=== Information given ===
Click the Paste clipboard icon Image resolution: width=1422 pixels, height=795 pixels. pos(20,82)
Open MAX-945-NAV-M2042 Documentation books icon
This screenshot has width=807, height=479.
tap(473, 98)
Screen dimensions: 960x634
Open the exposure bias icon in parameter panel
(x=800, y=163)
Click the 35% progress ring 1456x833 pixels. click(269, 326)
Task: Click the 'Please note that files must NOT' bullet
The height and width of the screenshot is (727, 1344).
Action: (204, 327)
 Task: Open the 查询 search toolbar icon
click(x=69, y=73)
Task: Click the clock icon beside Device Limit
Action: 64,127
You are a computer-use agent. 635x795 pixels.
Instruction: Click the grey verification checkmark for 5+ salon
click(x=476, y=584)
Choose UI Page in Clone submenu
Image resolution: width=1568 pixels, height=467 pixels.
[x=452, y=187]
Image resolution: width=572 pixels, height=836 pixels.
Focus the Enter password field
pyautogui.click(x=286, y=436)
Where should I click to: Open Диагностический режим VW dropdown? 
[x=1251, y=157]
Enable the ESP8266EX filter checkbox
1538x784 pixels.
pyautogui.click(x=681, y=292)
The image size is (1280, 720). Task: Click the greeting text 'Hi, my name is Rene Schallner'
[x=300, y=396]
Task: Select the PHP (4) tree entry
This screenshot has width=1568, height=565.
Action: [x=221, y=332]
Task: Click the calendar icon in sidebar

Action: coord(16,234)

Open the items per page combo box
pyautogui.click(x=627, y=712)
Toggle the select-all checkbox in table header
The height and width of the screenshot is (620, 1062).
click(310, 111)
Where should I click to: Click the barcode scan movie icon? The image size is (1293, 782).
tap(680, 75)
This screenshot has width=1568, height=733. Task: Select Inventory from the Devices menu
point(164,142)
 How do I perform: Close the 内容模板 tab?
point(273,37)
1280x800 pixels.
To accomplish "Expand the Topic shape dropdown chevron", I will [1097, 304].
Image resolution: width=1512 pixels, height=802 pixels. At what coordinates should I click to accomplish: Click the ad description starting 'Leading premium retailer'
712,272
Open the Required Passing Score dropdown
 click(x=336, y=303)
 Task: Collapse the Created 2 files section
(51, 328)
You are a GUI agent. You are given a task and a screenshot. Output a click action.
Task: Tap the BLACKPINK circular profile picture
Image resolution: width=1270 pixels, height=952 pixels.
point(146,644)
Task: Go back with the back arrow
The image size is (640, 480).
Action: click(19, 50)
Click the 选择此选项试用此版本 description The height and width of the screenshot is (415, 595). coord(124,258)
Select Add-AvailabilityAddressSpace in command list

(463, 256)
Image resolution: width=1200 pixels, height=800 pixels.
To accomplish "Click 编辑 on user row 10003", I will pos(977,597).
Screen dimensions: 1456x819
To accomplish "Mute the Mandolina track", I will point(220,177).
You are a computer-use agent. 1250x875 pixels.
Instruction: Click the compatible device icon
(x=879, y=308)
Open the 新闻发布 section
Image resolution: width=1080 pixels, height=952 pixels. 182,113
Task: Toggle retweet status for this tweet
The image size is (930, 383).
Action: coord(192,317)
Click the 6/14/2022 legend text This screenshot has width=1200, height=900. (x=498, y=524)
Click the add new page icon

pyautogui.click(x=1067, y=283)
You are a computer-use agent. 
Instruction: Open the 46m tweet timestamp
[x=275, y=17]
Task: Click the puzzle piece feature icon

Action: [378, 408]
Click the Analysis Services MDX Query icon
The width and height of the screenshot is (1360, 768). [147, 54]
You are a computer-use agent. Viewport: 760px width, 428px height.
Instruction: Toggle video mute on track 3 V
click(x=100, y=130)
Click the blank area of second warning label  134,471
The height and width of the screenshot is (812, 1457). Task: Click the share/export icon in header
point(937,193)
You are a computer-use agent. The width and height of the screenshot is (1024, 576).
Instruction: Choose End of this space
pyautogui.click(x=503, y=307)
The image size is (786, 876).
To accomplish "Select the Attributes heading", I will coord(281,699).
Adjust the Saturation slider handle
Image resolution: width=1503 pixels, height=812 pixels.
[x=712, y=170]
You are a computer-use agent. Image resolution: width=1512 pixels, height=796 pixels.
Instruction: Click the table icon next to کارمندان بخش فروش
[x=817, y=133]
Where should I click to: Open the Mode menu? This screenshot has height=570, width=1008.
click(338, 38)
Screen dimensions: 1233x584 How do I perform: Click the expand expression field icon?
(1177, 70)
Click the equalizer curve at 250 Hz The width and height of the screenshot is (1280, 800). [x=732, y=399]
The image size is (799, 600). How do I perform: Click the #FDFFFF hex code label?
===
• **Exercise**:
Present the data above as a numbered list, omitting any blank lines.

• **Worked answer**:
1. Click the Paste clipboard icon Image resolution: width=1422 pixels, height=795 pixels. pos(20,82)
2. Open MAX-945-NAV-M2042 Documentation books icon
3. This screenshot has width=807, height=479.
4. tap(473, 98)
5. Screen dimensions: 960x634
6. Open the exposure bias icon in parameter panel
7. (x=800, y=163)
8. Click the 35% progress ring 1456x833 pixels. click(269, 326)
9. Task: Click the 'Please note that files must NOT' bullet
10. The height and width of the screenshot is (727, 1344).
11. Action: (204, 327)
12.  Task: Open the 查询 search toolbar icon
13. click(x=69, y=73)
14. Task: Click the clock icon beside Device Limit
15. Action: 64,127
16. You are a computer-use agent. 635x795 pixels.
17. Instruction: Click the grey verification checkmark for 5+ salon
18. click(x=476, y=584)
19. Choose UI Page in Clone submenu
20. Image resolution: width=1568 pixels, height=467 pixels.
21. [x=452, y=187]
22. Image resolution: width=572 pixels, height=836 pixels.
23. Focus the Enter password field
24. pyautogui.click(x=286, y=436)
25. Where should I click to: Open Диагностический режим VW dropdown? 
26. [x=1251, y=157]
27. Enable the ESP8266EX filter checkbox
28. 1538x784 pixels.
29. pyautogui.click(x=681, y=292)
30. The image size is (1280, 720). Task: Click the greeting text 'Hi, my name is Rene Schallner'
31. [x=300, y=396]
32. Task: Select the PHP (4) tree entry
33. This screenshot has width=1568, height=565.
34. Action: [x=221, y=332]
35. Task: Click the calendar icon in sidebar
36. Action: coord(16,234)
37. Open the items per page combo box
38. pyautogui.click(x=627, y=712)
39. Toggle the select-all checkbox in table header
40. The height and width of the screenshot is (620, 1062).
41. click(310, 111)
42. Where should I click to: Click the barcode scan movie icon? The image size is (1293, 782).
43. tap(680, 75)
44. This screenshot has width=1568, height=733. Task: Select Inventory from the Devices menu
45. point(164,142)
46.  How do I perform: Close the 内容模板 tab?
47. point(273,37)
48. 1280x800 pixels.
49. To accomplish "Expand the Topic shape dropdown chevron", I will [1097, 304].
50. Image resolution: width=1512 pixels, height=802 pixels. At what coordinates should I click to accomplish: Click the ad description starting 'Leading premium retailer'
51. 712,272
52. Open the Required Passing Score dropdown
53.  click(x=336, y=303)
54.  Task: Collapse the Created 2 files section
55. (51, 328)
56. You are a GUI agent. You are given a task and a screenshot. Output a click action.
57. Task: Tap the BLACKPINK circular profile picture
58. Image resolution: width=1270 pixels, height=952 pixels.
59. point(146,644)
60. Task: Go back with the back arrow
61. The image size is (640, 480).
62. Action: click(19, 50)
63. Click the 选择此选项试用此版本 description The height and width of the screenshot is (415, 595). coord(124,258)
64. Select Add-AvailabilityAddressSpace in command list
65. (463, 256)
66. Image resolution: width=1200 pixels, height=800 pixels.
67. To accomplish "Click 编辑 on user row 10003", I will pos(977,597).
68. Screen dimensions: 1456x819
69. To accomplish "Mute the Mandolina track", I will point(220,177).
70. You are a computer-use agent. 1250x875 pixels.
71. Instruction: Click the compatible device icon
72. (x=879, y=308)
73. Open the 新闻发布 section
74. Image resolution: width=1080 pixels, height=952 pixels. 182,113
75. Task: Toggle retweet status for this tweet
76. The image size is (930, 383).
77. Action: coord(192,317)
78. Click the 6/14/2022 legend text This screenshot has width=1200, height=900. (x=498, y=524)
79. Click the add new page icon
80. pyautogui.click(x=1067, y=283)
81. You are a computer-use agent. 
82. Instruction: Open the 46m tweet timestamp
83. [x=275, y=17]
84. Task: Click the puzzle piece feature icon
85. Action: [378, 408]
86. Click the Analysis Services MDX Query icon
87. The width and height of the screenshot is (1360, 768). [147, 54]
88. You are a computer-use agent. Viewport: 760px width, 428px height.
89. Instruction: Toggle video mute on track 3 V
90. click(x=100, y=130)
91. Click the blank area of second warning label  134,471
92. The height and width of the screenshot is (812, 1457). Task: Click the share/export icon in header
93. point(937,193)
94. You are a computer-use agent. The width and height of the screenshot is (1024, 576).
95. Instruction: Choose End of this space
96. pyautogui.click(x=503, y=307)
97. The image size is (786, 876).
98. To accomplish "Select the Attributes heading", I will coord(281,699).
99. Adjust the Saturation slider handle
100. Image resolution: width=1503 pixels, height=812 pixels.
101. [x=712, y=170]
102. You are a computer-use agent. Image resolution: width=1512 pixels, height=796 pixels.
103. Instruction: Click the table icon next to کارمندان بخش فروش
104. [x=817, y=133]
105. Where should I click to: Open the Mode menu? This screenshot has height=570, width=1008.
106. click(338, 38)
107. Screen dimensions: 1233x584 How do I perform: Click the expand expression field icon?
108. (1177, 70)
109. Click the equalizer curve at 250 Hz The width and height of the screenshot is (1280, 800). [x=732, y=399]
110. The image size is (799, 600). How do I perform: Click the #FDFFFF hex code label?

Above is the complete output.